[Cbe-oss-dev] [patch 07/16] Ethernet over PCI-E driver

Wed Jun 6 23:30:30 EST 2007

On Tuesday 05 June 2007 14:55:28 Arnd Bergmann wrote:
> I'm not sure I understand what would change in a point-to-multipoint setup,
> you still have the problem that you normally want to stop receiving new
> frames while the kernel has not completely processed the previous ones.

In the actual scheme, the target is not really "receiving" remote frames. It 
is fetching them when it is ready. The sending side has a Max TX queue length 
of 255. On the receiving side the FIFO used to receive incoming notif from 
the sending side is (as of today) 32KB (so 2048 messages deep). So the 
sending side will stop sending well before the incoming FIFO is full. 
Therefore the flow control is automatic. When the TX queue is full the 
transfer stops on the sending side until one slot in the TX queue is released 
(by a remote notif).

> > It seems to me that flow contolling the sending side is good
> > enough (which is done in the actual driver).
>
> It's the important part, yes. If the sender can always tell whether
> the receive buffer if full, you're mostly there.

I believe it doesn't have to know this as it will be flow controlled well 
before ...

> > There is no "dma-ranges" property at all in our device tree (as provided
> > by IBM SLOF firmware).
>
> Ok, that sounds like another firmware bug that should be fixed.

Well there is no plan for firmware/SLOF update yet ...

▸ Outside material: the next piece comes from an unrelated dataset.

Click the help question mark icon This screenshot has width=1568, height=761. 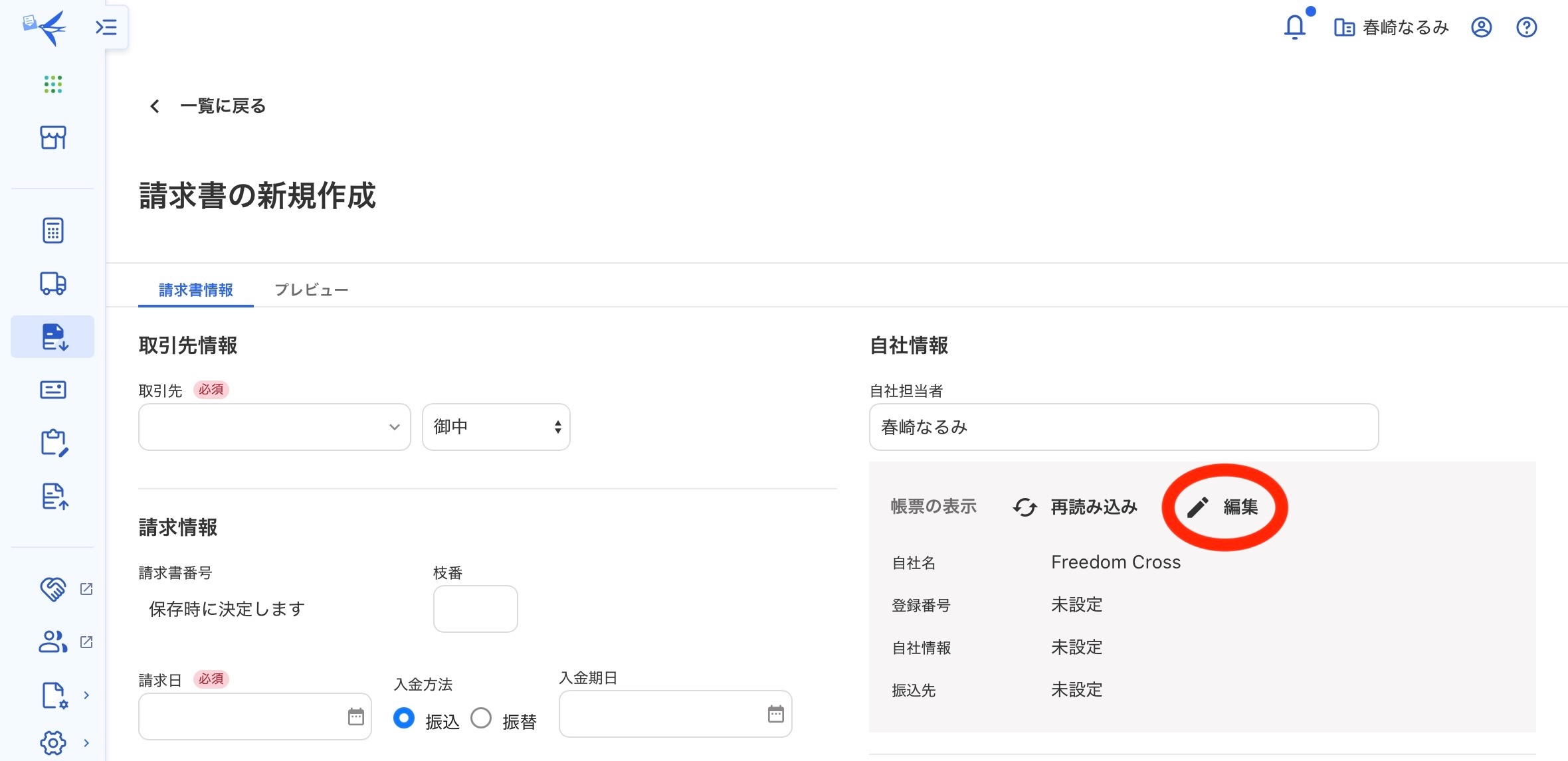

> > Except the hardware interrupt would not be re-disabled. I guess I could
> > do it here and then return 1. That would avoid the reschedule().
>
> yes, that sounds good. In principle, the poll() function should return 0
> if interrupts are on, and 1 otherwise (to be called again next time).
> AFAICS, it's always enough to go through a logic like this:
>
> 	if (more_work_to_to(dev))
> 		return 1;
> 	enable_interrupt(dev, RECEIVE_IRQ);
> 	return 0;

I am worried about a race condition between the time you check for 
more_work_to_to() (and find nothing) and the time you enable_interrupt(). 
What happens if an interrupt comes in between? You could get a huge delay 
until the next interrupt ...

> > After a frame is consumed the receiving side is sending a MBX (interrupt
> > + some info) to the sending side telling it exactly which SKB is done and
> > can be released.
>
> Right, this sounds like it would significantly increase your interrupt
> load. For every frame, you theoretically send one interrupt to each side,
> one when the frame has been sent, the other when it was received. With your
> existing NAPI poll() function, you can get rid of most of the first kind,
> but not the second one.
>
> I would suggest that you change the logic to go through the same poll()
> function for both ways and only enable interrupts if you need to wait for
> one of the events, like

Well both ways are using the MBX and therefore the same interrupt. So 
basically you process the TX and RX at the same time because you have to 
retrieve MBX from the FIFO to know what to do next. You can't really do TX 
first and then RX. All messages are mixed in the FIFO. Now you can process 
the FIFO without interrupts (this is what I am doing in the actual NAPI 
implementation) but so far it doesn't seem it brings a lot of benefits (over 
the interrupt [with possible coaleasing] scenario).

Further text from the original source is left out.